OBJECTIVE:
Reproduce each line of the records below verbatim, from first to last.

DATA ROWS:
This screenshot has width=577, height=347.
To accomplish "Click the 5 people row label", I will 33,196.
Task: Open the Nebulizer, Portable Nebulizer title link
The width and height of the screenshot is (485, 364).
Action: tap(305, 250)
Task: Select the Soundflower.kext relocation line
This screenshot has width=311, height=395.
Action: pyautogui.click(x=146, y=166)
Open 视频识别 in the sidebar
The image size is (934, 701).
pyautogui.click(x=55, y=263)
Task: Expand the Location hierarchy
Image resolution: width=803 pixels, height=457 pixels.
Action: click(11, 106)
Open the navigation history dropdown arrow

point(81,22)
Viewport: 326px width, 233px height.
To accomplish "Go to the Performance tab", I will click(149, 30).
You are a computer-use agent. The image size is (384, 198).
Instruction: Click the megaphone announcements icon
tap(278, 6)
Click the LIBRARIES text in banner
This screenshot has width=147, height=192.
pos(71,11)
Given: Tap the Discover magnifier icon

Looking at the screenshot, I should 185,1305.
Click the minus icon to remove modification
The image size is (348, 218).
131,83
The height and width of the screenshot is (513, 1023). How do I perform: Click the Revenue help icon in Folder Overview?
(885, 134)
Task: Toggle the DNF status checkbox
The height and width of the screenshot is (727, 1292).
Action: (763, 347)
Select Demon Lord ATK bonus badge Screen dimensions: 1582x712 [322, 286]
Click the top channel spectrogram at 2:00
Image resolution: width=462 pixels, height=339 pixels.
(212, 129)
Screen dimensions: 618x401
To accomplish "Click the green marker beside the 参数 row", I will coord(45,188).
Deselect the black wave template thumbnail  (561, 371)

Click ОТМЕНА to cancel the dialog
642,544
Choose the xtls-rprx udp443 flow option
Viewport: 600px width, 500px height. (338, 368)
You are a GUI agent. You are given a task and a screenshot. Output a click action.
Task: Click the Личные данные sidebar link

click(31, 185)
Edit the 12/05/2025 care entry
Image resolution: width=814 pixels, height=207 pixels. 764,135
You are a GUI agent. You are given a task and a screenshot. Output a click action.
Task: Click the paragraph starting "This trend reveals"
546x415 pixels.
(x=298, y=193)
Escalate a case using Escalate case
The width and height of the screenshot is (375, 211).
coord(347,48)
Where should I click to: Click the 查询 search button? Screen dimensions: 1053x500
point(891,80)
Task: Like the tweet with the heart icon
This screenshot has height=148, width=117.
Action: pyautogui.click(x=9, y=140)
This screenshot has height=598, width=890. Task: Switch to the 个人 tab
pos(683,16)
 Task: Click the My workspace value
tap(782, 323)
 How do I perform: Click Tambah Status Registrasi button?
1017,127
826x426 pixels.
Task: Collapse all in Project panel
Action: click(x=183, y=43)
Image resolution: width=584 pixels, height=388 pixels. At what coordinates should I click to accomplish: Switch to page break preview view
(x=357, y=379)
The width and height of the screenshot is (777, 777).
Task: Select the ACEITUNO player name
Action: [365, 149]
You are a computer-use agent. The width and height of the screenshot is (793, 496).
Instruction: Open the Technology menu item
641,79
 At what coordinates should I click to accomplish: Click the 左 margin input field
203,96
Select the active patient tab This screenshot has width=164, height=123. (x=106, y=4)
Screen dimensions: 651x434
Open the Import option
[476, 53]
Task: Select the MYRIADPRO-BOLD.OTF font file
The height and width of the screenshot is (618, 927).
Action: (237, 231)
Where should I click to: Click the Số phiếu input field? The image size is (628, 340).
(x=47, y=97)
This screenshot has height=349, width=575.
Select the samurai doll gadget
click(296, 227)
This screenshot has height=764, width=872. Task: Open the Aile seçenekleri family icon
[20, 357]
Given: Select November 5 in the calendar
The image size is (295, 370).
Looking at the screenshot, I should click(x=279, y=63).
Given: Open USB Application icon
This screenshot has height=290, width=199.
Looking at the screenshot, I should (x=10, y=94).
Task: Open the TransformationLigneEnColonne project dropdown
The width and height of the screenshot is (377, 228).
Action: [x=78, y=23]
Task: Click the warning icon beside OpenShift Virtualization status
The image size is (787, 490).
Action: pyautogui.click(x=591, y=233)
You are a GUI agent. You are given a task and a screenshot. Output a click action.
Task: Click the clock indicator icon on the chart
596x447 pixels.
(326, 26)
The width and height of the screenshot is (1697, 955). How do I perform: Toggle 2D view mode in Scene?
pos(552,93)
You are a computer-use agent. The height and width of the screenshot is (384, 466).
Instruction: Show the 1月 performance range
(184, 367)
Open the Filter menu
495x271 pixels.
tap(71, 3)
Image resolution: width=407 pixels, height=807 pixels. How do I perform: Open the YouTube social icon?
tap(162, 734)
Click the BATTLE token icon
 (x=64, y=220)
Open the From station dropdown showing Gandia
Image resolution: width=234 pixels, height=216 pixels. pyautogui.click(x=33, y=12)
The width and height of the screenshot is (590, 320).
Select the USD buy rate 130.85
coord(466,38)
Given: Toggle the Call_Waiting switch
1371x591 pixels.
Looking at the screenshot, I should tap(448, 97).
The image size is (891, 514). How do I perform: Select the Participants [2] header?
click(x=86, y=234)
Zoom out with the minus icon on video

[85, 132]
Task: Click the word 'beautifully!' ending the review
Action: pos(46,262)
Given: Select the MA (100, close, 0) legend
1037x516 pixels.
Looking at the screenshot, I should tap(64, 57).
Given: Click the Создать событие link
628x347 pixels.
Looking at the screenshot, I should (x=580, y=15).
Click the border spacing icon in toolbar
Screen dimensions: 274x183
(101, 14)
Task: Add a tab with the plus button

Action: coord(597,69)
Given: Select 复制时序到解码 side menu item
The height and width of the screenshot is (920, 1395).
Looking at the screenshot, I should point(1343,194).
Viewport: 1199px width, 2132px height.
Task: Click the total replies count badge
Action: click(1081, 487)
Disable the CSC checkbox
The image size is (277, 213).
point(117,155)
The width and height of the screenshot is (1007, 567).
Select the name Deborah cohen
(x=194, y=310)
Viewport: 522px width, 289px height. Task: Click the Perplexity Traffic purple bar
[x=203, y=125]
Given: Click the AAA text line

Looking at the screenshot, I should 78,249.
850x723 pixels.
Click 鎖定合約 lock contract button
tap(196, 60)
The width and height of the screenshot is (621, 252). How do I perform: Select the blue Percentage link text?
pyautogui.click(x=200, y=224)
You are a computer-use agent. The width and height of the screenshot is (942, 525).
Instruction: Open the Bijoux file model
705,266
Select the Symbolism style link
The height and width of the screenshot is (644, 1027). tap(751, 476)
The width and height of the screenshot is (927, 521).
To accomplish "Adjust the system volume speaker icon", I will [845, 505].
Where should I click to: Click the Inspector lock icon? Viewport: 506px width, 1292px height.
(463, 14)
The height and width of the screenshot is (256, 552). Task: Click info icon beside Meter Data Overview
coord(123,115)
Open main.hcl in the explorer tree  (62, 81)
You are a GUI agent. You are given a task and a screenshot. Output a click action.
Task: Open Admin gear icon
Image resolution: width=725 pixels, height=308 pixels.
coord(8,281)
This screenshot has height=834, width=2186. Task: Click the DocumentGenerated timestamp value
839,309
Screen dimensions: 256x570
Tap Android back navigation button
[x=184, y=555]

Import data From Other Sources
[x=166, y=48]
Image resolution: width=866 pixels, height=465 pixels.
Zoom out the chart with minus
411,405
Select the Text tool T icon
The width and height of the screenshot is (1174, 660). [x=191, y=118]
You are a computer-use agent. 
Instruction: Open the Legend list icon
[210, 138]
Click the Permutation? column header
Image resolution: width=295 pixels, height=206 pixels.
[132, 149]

RESULT OF THIS TASK:
This screenshot has width=577, height=347.
To accomplish "Click the 5 people row label", I will 33,196.
Task: Open the Nebulizer, Portable Nebulizer title link
The width and height of the screenshot is (485, 364).
Action: tap(305, 250)
Task: Select the Soundflower.kext relocation line
This screenshot has width=311, height=395.
Action: pyautogui.click(x=146, y=166)
Open 视频识别 in the sidebar
The image size is (934, 701).
pyautogui.click(x=55, y=263)
Task: Expand the Location hierarchy
Image resolution: width=803 pixels, height=457 pixels.
Action: click(11, 106)
Open the navigation history dropdown arrow

point(81,22)
Viewport: 326px width, 233px height.
To accomplish "Go to the Performance tab", I will click(149, 30).
You are a computer-use agent. The image size is (384, 198).
Instruction: Click the megaphone announcements icon
tap(278, 6)
Click the LIBRARIES text in banner
This screenshot has width=147, height=192.
pos(71,11)
Given: Tap the Discover magnifier icon

Looking at the screenshot, I should 185,1305.
Click the minus icon to remove modification
The image size is (348, 218).
131,83
The height and width of the screenshot is (513, 1023). How do I perform: Click the Revenue help icon in Folder Overview?
(885, 134)
Task: Toggle the DNF status checkbox
The height and width of the screenshot is (727, 1292).
Action: (763, 347)
Select Demon Lord ATK bonus badge Screen dimensions: 1582x712 [322, 286]
Click the top channel spectrogram at 2:00
Image resolution: width=462 pixels, height=339 pixels.
(212, 129)
Screen dimensions: 618x401
To accomplish "Click the green marker beside the 参数 row", I will coord(45,188).
Deselect the black wave template thumbnail  (561, 371)

Click ОТМЕНА to cancel the dialog
642,544
Choose the xtls-rprx udp443 flow option
Viewport: 600px width, 500px height. (338, 368)
You are a GUI agent. You are given a task and a screenshot. Output a click action.
Task: Click the Личные данные sidebar link

click(31, 185)
Edit the 12/05/2025 care entry
Image resolution: width=814 pixels, height=207 pixels. 764,135
You are a GUI agent. You are given a task and a screenshot. Output a click action.
Task: Click the paragraph starting "This trend reveals"
546x415 pixels.
(x=298, y=193)
Escalate a case using Escalate case
The width and height of the screenshot is (375, 211).
coord(347,48)
Where should I click to: Click the 查询 search button? Screen dimensions: 1053x500
point(891,80)
Task: Like the tweet with the heart icon
This screenshot has height=148, width=117.
Action: pyautogui.click(x=9, y=140)
This screenshot has height=598, width=890. Task: Switch to the 个人 tab
pos(683,16)
 Task: Click the My workspace value
tap(782, 323)
 How do I perform: Click Tambah Status Registrasi button?
1017,127
826x426 pixels.
Task: Collapse all in Project panel
Action: click(x=183, y=43)
Image resolution: width=584 pixels, height=388 pixels. At what coordinates should I click to accomplish: Switch to page break preview view
(x=357, y=379)
The width and height of the screenshot is (777, 777).
Task: Select the ACEITUNO player name
Action: [365, 149]
You are a computer-use agent. The width and height of the screenshot is (793, 496).
Instruction: Open the Technology menu item
641,79
 At what coordinates should I click to accomplish: Click the 左 margin input field
203,96
Select the active patient tab This screenshot has width=164, height=123. (x=106, y=4)
Screen dimensions: 651x434
Open the Import option
[476, 53]
Task: Select the MYRIADPRO-BOLD.OTF font file
The height and width of the screenshot is (618, 927).
Action: (237, 231)
Where should I click to: Click the Số phiếu input field? The image size is (628, 340).
(x=47, y=97)
This screenshot has height=349, width=575.
Select the samurai doll gadget
click(296, 227)
This screenshot has height=764, width=872. Task: Open the Aile seçenekleri family icon
[20, 357]
Given: Select November 5 in the calendar
The image size is (295, 370).
Looking at the screenshot, I should click(x=279, y=63).
Given: Open USB Application icon
This screenshot has height=290, width=199.
Looking at the screenshot, I should (x=10, y=94).
Task: Open the TransformationLigneEnColonne project dropdown
The width and height of the screenshot is (377, 228).
Action: [x=78, y=23]
Task: Click the warning icon beside OpenShift Virtualization status
The image size is (787, 490).
Action: pyautogui.click(x=591, y=233)
You are a GUI agent. You are given a task and a screenshot. Output a click action.
Task: Click the clock indicator icon on the chart
596x447 pixels.
(326, 26)
The width and height of the screenshot is (1697, 955). How do I perform: Toggle 2D view mode in Scene?
pos(552,93)
You are a computer-use agent. The height and width of the screenshot is (384, 466).
Instruction: Show the 1月 performance range
(184, 367)
Open the Filter menu
495x271 pixels.
tap(71, 3)
Image resolution: width=407 pixels, height=807 pixels. How do I perform: Open the YouTube social icon?
tap(162, 734)
Click the BATTLE token icon
 (x=64, y=220)
Open the From station dropdown showing Gandia
Image resolution: width=234 pixels, height=216 pixels. pyautogui.click(x=33, y=12)
The width and height of the screenshot is (590, 320).
Select the USD buy rate 130.85
coord(466,38)
Given: Toggle the Call_Waiting switch
1371x591 pixels.
Looking at the screenshot, I should tap(448, 97).
The image size is (891, 514). How do I perform: Select the Participants [2] header?
click(x=86, y=234)
Zoom out with the minus icon on video

[85, 132]
Task: Click the word 'beautifully!' ending the review
Action: pos(46,262)
Given: Select the MA (100, close, 0) legend
1037x516 pixels.
Looking at the screenshot, I should tap(64, 57).
Given: Click the Создать событие link
628x347 pixels.
Looking at the screenshot, I should (x=580, y=15).
Click the border spacing icon in toolbar
Screen dimensions: 274x183
(101, 14)
Task: Add a tab with the plus button

Action: coord(597,69)
Given: Select 复制时序到解码 side menu item
The height and width of the screenshot is (920, 1395).
Looking at the screenshot, I should point(1343,194).
Viewport: 1199px width, 2132px height.
Task: Click the total replies count badge
Action: click(1081, 487)
Disable the CSC checkbox
The image size is (277, 213).
point(117,155)
The width and height of the screenshot is (1007, 567).
Select the name Deborah cohen
(x=194, y=310)
Viewport: 522px width, 289px height. Task: Click the Perplexity Traffic purple bar
[x=203, y=125]
Given: Click the AAA text line

Looking at the screenshot, I should 78,249.
850x723 pixels.
Click 鎖定合約 lock contract button
tap(196, 60)
The width and height of the screenshot is (621, 252). How do I perform: Select the blue Percentage link text?
pyautogui.click(x=200, y=224)
You are a computer-use agent. The width and height of the screenshot is (942, 525).
Instruction: Open the Bijoux file model
705,266
Select the Symbolism style link
The height and width of the screenshot is (644, 1027). tap(751, 476)
The width and height of the screenshot is (927, 521).
To accomplish "Adjust the system volume speaker icon", I will [845, 505].
Where should I click to: Click the Inspector lock icon? Viewport: 506px width, 1292px height.
(463, 14)
The height and width of the screenshot is (256, 552). Task: Click info icon beside Meter Data Overview
coord(123,115)
Open main.hcl in the explorer tree  (62, 81)
You are a GUI agent. You are given a task and a screenshot. Output a click action.
Task: Open Admin gear icon
Image resolution: width=725 pixels, height=308 pixels.
coord(8,281)
This screenshot has height=834, width=2186. Task: Click the DocumentGenerated timestamp value
839,309
Screen dimensions: 256x570
Tap Android back navigation button
[x=184, y=555]

Import data From Other Sources
[x=166, y=48]
Image resolution: width=866 pixels, height=465 pixels.
Zoom out the chart with minus
411,405
Select the Text tool T icon
The width and height of the screenshot is (1174, 660). [x=191, y=118]
You are a computer-use agent. 
Instruction: Open the Legend list icon
[210, 138]
Click the Permutation? column header
Image resolution: width=295 pixels, height=206 pixels.
[132, 149]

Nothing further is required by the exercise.